Release Date: October 31, 1941
Scenario: Mrs. Jumbo has just received a delivery she’s been waiting a long time for: a baby from the stork! Little Jumbo Jr is being adored by his mother and the other female elephants when his nose gets tickled, causing him to sneeze and expose his over-sized ears. The pretentious pachyderms take no time in switching from fawning over the little one to laughing at him, even changing his name from Jumbo to Dumbo to further mock the poor tyke. Mrs. Jumbo immediately rushes to his defense, removing him from their sight and closing the door to their pen.
Leadership Lesson: Always stand-up for your associates.
It happens every day, unfortunately, and far too often: we’re in a meeting, large or small, and someone makes an off-handed, negative comment about someone else in the company (who usually is not present to defend themselves). It sounds unprofessional in theory, but is far too commonly allowed (if not accepted) in practice. No matter how true the statement may be, the presentation really is not doing anyone any good. We all have at least a small amount of knowledge regarding how to give constructive criticism, but often times we don’t hold our colleagues (both above and below) to a standard of practicing it. (For more information on easy ways to provide face-to-face constructive criticism, see my previous post regarding the importance of providing regular feedback.)
When such comments are made about individuals on other teams or in other departments, we may feel uncomfortable coming to their defense. We may feel that we don’t know the person well enough, or that it isn’t our place to interfere. However, if remarks are made about associates in OUR care, we have no excuse not to come to their aid without question. As I stated before, there may be truth to what is being said, but we can certainly protest the manner in which it is being presented.
There are many moral and ethical reasons why we should not allow anyone to speak negatively about our team members, but the biggest reason is this: our teams will always find out. Whether we do or don’t come to their defense, word will get back to them about what we allow to happen when we’re in meetings. If they find that we don’t stand-up for them, they will feel that we don’t care about them, that we can’t be trusted, and even possibly that we agree with the comments being made. This will lead to decreased morale and a team in shambles. So, beyond the question of right and wrong, guarding our people creates a stronger relationship, a stronger loyalty, and a stronger team. This will also have a positive impact on productivity, both individually and as a whole.
One of the biggest challenges here can be to project the courteous and professional manner while intervening that we are asking the other person involved to display. After all, the old adage of “Lead by example” is true in every situation, isn’t it? If we can’t discuss the improper conveyance in a civil, professional manner, we certainly can’t expect to be taken seriously. The best formula for responding in this situation is as follows:
1. Politely ask the other individual to refrain from making negative comments about members of your team.
2. Offer to discuss the matter with them privately at a later time.

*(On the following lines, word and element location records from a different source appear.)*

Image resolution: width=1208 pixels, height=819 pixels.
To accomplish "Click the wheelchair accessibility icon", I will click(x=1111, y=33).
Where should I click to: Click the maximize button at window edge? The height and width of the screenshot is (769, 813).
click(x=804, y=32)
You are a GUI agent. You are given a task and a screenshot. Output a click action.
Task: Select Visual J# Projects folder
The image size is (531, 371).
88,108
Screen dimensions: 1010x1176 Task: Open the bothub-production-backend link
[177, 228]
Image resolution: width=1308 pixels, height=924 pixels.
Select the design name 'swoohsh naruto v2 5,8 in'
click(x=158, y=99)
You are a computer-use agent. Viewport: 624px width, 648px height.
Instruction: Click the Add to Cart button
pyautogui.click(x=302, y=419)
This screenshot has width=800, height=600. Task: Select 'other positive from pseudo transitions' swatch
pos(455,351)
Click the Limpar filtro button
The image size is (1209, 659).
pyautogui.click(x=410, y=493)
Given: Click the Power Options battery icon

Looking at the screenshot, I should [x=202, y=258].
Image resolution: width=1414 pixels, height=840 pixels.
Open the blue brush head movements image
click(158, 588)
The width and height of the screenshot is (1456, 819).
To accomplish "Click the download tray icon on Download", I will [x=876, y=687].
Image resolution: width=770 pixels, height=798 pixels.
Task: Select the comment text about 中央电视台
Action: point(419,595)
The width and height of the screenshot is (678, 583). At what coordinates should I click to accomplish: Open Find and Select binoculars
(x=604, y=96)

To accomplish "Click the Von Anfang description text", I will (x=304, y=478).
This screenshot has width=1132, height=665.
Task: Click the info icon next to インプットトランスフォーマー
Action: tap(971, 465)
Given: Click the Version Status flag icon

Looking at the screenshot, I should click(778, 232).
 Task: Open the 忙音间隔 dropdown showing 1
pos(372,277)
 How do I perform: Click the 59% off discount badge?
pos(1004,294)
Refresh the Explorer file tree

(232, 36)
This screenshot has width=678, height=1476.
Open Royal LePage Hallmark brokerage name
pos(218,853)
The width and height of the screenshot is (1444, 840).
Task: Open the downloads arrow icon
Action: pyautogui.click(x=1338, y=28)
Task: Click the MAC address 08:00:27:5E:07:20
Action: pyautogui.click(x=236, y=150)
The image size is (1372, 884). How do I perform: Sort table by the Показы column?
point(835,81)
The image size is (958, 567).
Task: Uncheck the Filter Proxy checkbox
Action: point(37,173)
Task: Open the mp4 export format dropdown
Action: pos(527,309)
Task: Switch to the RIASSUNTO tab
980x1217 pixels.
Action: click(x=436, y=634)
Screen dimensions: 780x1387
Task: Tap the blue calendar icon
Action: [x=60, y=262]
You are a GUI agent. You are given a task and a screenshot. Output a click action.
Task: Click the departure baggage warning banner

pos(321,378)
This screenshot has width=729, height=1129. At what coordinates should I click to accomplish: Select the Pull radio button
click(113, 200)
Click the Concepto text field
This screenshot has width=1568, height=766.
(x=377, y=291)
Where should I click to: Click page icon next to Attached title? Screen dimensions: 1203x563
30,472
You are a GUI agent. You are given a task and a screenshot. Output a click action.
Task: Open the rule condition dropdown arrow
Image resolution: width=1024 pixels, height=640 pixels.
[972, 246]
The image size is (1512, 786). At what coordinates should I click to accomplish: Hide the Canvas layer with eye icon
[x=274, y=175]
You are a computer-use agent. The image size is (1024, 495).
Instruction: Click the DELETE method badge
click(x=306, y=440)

3. Assure them that you will personally address their concerns with your associate(s) after the discussion.
Let’s take a look at a sample scenario to put this in to practice: we are in a meeting of managers, and we have just given our departmental update that all of our projects are currently on schedule. Amanda, the manager of another department, makes a comment that she’s surprised our team is running so smoothly with “that idiot, Ian” being involved. Ian is a hard worker on our team, but he is new, has a tendency to ask a lot of questions, and sometimes has to complete tasks 2 or 3 times to get them right. It would be very easy to tell Amanda to keep her opinions to herself and move on, but that isn’t going to solve the problem. So, using our formula, we respond this way:
Amanda, I would appreciate if you wouldn’t talk about members of my team in such a negative way. If there is a problem with Ian or any other member of my team, I’d be more than happy to speak with you about it in private so that I can address any issues and resolve them. Let me know a good time for us to schedule a meeting, ok?
To be a leader, we need people to follow us. No one is going to follow us if they can’t trust that we will also protect them. They won’t trust that we will protect them if we allow others to speak negatively about them in our presence. Without that trust, our teams fall. With that confidence, they soar on ears like elephants.
“Passivity is the same as defending injustice.”